Revista Cultura y Ocio

La maleta del bibliómano

Publicado el 02 agosto 2014 por Elena Rius @riusele
Empieza agosto y soy de los pocos barceloneses que aún no han emprendido el éxodo veraniego. La ciudad, más vacía y más tranquila que nunca, es uno de los mejores lugares para estar. Más aún en este verano, en que apenas molesta el calor y el bochorno ocasional queda pronto mitigado por ocasionales chaparrones. Una delicia. Pero al final de este paréntesis ciudadano-estival asoma el momento de partir hacia otros lugares. Y con ello la inquietante pregunta de siempre: ¿qué me llevo? Lo que me desazona, por supuesto, no es pensar en la ropa -cualquier duda al respecto queda pronto solucionada por una consulta a la previsión del tiempo en internet-, sino algo más esencial, y mucho más difícil de acertar: ¿qué libros poner en la maleta? Esta es quizá la cuestión que más tiempo consume de mis preparativos de viaje.  LA MALETA DEL BIBLIÓMANO  El verano es el tiempo de la lectura por excelencia, cuando es posible pasar horas devorando un libro tras otro sin sensación de culpa, sin sentir esa vocecilla que te dice que más te valdría estar haciendo otras cosas más urgentes, más necesarias o más provechosas. (La tal vocecilla, obviamente, no es una lectora compulsiva como yo. Los adictos a la lectura saben bien que no hay nada más necesario y provechoso que sumergirse en un buen libro.) Me siento plenamente identificada con un reciente artículo de Zadie Smith, cuando dice que: 
"Lo que describo es una condición que podría denominarse 'síndrome del lector patológico'. Mi adquisición y digestión de libros es, para ser sinceros, absurda. Cómprate un Kindle, me aconsejaba todo el mundo hace unos años. Sin embargo, heme aquí haciendo la maleta para un breve vuelo entre Londres y Belfast, con mi Kindle, ciertamente, pero también con cuatro o cinco libros embutidos en el equipaje de mano, por si acaso. Por si acaso resulta que volamos a través de una arruga en el tiempo en la que una hora se expande para convertirse en infinita."
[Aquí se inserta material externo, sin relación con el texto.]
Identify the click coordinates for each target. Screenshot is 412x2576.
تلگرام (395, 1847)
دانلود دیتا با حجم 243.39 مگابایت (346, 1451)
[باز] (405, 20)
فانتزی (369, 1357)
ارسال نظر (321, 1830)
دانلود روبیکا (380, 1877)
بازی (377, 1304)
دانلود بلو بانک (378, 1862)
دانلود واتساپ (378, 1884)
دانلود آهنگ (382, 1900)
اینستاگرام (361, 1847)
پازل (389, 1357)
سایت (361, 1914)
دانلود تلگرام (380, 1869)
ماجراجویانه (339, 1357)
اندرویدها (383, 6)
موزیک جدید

 Suscribo cada una de sus palabras. Uno de los motivos por los que no me gusta viajar en coche es porque me parece una pérdida de tiempo; incluso en las raras ocasiones en que viajo detrás, como pasajero, y no como copiloto, no puedo leer sin marearme. ¿Qué gracia tiene malgastar varias horas que podrían haberse dedicado a la lectura en mirar por la ventanilla? Ahora bien, a la hora de hacer el equipaje, hay que distinguir entre los libros que se van a leer durante el trayecto y los libros para consumir durante la estancia vacacional. Sobre los primeros, si el viaje es en avión, resulta más crucial que nunca  -como sabiamente hace Zadie Smith- aprovisionarse en abundancia; todos sabemos de los caprichosos retrasos que sufren las aeronaves y pocas perspectivas hay peores que verse apretujada en un cilindro metálico con varias decenas de desconocidos y sin un mal libro que llevarse a la boca. Mi receta para estos casos es tener siempre a mano una novela de intriga o acción, una de esas que enganchan y no te sueltan. (Recientemente, uno de los últimos de John Grisham -Sycamore Row">Sycamore Row- me salvó literalmente de la claustrofobia cuando nos tuvieron más de una hora dentro del avión esperando para despegar.) Eso sí, hay que elegir muy bien -sólo autores de confianza- y no escatimar. En el peor de los casos, se puede sobrevivir a una escala imprevista sin ropa de repuesto, pero no sin libro de repuesto.
LA MALETA DEL BIBLIÓMANO
En cuanto a los segundos, los libros para leer en el lugar a donde nos dirigimos, eso plantea aún más problemas. ¿Cuántos llevar y de qué tipo? Respecto al equipaje, muchos viajeros avezados dan el siguiente consejo: "pon la mitad de ropa que habías previsto y el doble de dinero". Por lo que se refiere a los libros, mi experiencia me dice que conviene llevar más de los que calculamos leer (siempre cabe la posibilidad de que llueva algún día y, ¡oh felicidad! tengamos la perfecta excusa para no movernos del sillón junto a la pila de libros), pero dejando un margen para las lecturas sobrevenidas, "de circunstancias". ¿Que qué es eso? A no ser que vayamos cada verano al mismo sitio y ocupemos la misma casa, los lugares desconocidos plantean tentaciones librescas: la historia de la zona, un libro que hemos visto en cualquier escaparate y nos ha llamado la atención, un personaje local del que querríamos saber más... por no hablar de que es la situación idónea para practicar la lectura in situ. La otra fuente -a menudo maravillosa- de lecturas sobrevenidas se da cuando nos alojamos en casa de otros (ya sea alquilada, de amigos o de parientes). Casas que, en mayor o menor número, suelen albergar libros. Y pocas cosas hay más fascinantes para un bibliómano que hurgar en bibliotecas ajenas. Puede ocurrir -no sería la primera vez que me pasa- que los libros tan cuidosamente seleccionados en casa y que con tanto esfuerzo se han acarreado a través de cientos de kilómetros queden olvidados en la maleta, en favor de esos recién hallados. Que quizás no sean mejores, pero que cuentan con el irresistible atractivo de la novedad. Y de que tenemos un tiempo limitado para saborearlos. O sea, sigo sin tener claro qué libros debo llevarme, pero sospecho que regresaré con más lecturas de las previstas.